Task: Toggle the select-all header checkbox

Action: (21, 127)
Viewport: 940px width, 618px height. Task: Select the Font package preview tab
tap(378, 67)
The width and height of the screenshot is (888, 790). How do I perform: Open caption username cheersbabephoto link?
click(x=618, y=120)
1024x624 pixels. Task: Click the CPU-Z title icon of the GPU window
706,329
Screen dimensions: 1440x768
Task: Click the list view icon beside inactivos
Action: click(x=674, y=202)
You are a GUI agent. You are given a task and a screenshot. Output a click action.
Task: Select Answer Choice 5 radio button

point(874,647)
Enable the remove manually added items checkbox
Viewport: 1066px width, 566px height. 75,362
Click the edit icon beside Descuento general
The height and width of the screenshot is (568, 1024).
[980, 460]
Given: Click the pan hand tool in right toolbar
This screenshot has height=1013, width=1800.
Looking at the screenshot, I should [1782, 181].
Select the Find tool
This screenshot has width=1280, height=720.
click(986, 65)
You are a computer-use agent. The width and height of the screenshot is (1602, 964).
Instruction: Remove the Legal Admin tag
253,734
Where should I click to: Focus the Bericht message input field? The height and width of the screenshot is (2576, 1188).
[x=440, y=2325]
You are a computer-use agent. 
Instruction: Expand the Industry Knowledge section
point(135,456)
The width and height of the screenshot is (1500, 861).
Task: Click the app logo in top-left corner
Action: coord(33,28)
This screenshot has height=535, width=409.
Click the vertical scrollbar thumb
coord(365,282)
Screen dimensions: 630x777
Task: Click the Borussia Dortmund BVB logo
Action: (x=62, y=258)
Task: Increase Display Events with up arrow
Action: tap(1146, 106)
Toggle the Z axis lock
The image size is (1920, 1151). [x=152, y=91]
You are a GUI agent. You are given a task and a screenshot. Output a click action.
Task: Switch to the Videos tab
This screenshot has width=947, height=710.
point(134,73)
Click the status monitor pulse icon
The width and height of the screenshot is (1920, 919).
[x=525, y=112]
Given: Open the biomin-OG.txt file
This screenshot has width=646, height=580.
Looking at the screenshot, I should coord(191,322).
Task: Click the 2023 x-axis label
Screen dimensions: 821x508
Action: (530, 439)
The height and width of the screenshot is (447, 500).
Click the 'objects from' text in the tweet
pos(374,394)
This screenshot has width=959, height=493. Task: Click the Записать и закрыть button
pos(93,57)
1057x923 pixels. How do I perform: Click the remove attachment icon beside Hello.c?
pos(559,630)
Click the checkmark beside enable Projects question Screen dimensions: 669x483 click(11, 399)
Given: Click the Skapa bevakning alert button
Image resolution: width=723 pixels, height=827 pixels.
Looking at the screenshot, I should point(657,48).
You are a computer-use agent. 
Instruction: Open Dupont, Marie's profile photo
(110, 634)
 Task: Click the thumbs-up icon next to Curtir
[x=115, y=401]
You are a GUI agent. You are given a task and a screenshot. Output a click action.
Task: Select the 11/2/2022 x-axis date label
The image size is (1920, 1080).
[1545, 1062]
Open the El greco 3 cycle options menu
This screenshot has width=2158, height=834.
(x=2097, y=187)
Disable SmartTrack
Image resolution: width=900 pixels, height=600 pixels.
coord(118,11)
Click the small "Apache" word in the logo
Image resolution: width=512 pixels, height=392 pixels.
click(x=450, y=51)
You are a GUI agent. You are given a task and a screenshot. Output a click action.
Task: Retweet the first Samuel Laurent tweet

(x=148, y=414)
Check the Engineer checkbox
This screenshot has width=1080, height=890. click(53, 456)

........

Please retype all of the material above exactly as it appears, line for line.

Task: Toggle the select-all header checkbox

Action: (21, 127)
Viewport: 940px width, 618px height. Task: Select the Font package preview tab
tap(378, 67)
The width and height of the screenshot is (888, 790). How do I perform: Open caption username cheersbabephoto link?
click(x=618, y=120)
1024x624 pixels. Task: Click the CPU-Z title icon of the GPU window
706,329
Screen dimensions: 1440x768
Task: Click the list view icon beside inactivos
Action: click(x=674, y=202)
You are a GUI agent. You are given a task and a screenshot. Output a click action.
Task: Select Answer Choice 5 radio button

point(874,647)
Enable the remove manually added items checkbox
Viewport: 1066px width, 566px height. 75,362
Click the edit icon beside Descuento general
The height and width of the screenshot is (568, 1024).
[980, 460]
Given: Click the pan hand tool in right toolbar
This screenshot has height=1013, width=1800.
Looking at the screenshot, I should [1782, 181].
Select the Find tool
This screenshot has width=1280, height=720.
click(986, 65)
You are a computer-use agent. The width and height of the screenshot is (1602, 964).
Instruction: Remove the Legal Admin tag
253,734
Where should I click to: Focus the Bericht message input field? The height and width of the screenshot is (2576, 1188).
[x=440, y=2325]
You are a computer-use agent. 
Instruction: Expand the Industry Knowledge section
point(135,456)
The width and height of the screenshot is (1500, 861).
Task: Click the app logo in top-left corner
Action: coord(33,28)
This screenshot has height=535, width=409.
Click the vertical scrollbar thumb
coord(365,282)
Screen dimensions: 630x777
Task: Click the Borussia Dortmund BVB logo
Action: (x=62, y=258)
Task: Increase Display Events with up arrow
Action: tap(1146, 106)
Toggle the Z axis lock
The image size is (1920, 1151). [x=152, y=91]
You are a GUI agent. You are given a task and a screenshot. Output a click action.
Task: Switch to the Videos tab
This screenshot has width=947, height=710.
point(134,73)
Click the status monitor pulse icon
The width and height of the screenshot is (1920, 919).
[x=525, y=112]
Given: Open the biomin-OG.txt file
This screenshot has width=646, height=580.
Looking at the screenshot, I should coord(191,322).
Task: Click the 2023 x-axis label
Screen dimensions: 821x508
Action: (530, 439)
The height and width of the screenshot is (447, 500).
Click the 'objects from' text in the tweet
pos(374,394)
This screenshot has width=959, height=493. Task: Click the Записать и закрыть button
pos(93,57)
1057x923 pixels. How do I perform: Click the remove attachment icon beside Hello.c?
pos(559,630)
Click the checkmark beside enable Projects question Screen dimensions: 669x483 click(11, 399)
Given: Click the Skapa bevakning alert button
Image resolution: width=723 pixels, height=827 pixels.
Looking at the screenshot, I should point(657,48).
You are a computer-use agent. 
Instruction: Open Dupont, Marie's profile photo
(110, 634)
 Task: Click the thumbs-up icon next to Curtir
[x=115, y=401]
You are a GUI agent. You are given a task and a screenshot. Output a click action.
Task: Select the 11/2/2022 x-axis date label
The image size is (1920, 1080).
[1545, 1062]
Open the El greco 3 cycle options menu
This screenshot has width=2158, height=834.
(x=2097, y=187)
Disable SmartTrack
Image resolution: width=900 pixels, height=600 pixels.
coord(118,11)
Click the small "Apache" word in the logo
Image resolution: width=512 pixels, height=392 pixels.
click(x=450, y=51)
You are a GUI agent. You are given a task and a screenshot. Output a click action.
Task: Retweet the first Samuel Laurent tweet

(x=148, y=414)
Check the Engineer checkbox
This screenshot has width=1080, height=890. click(53, 456)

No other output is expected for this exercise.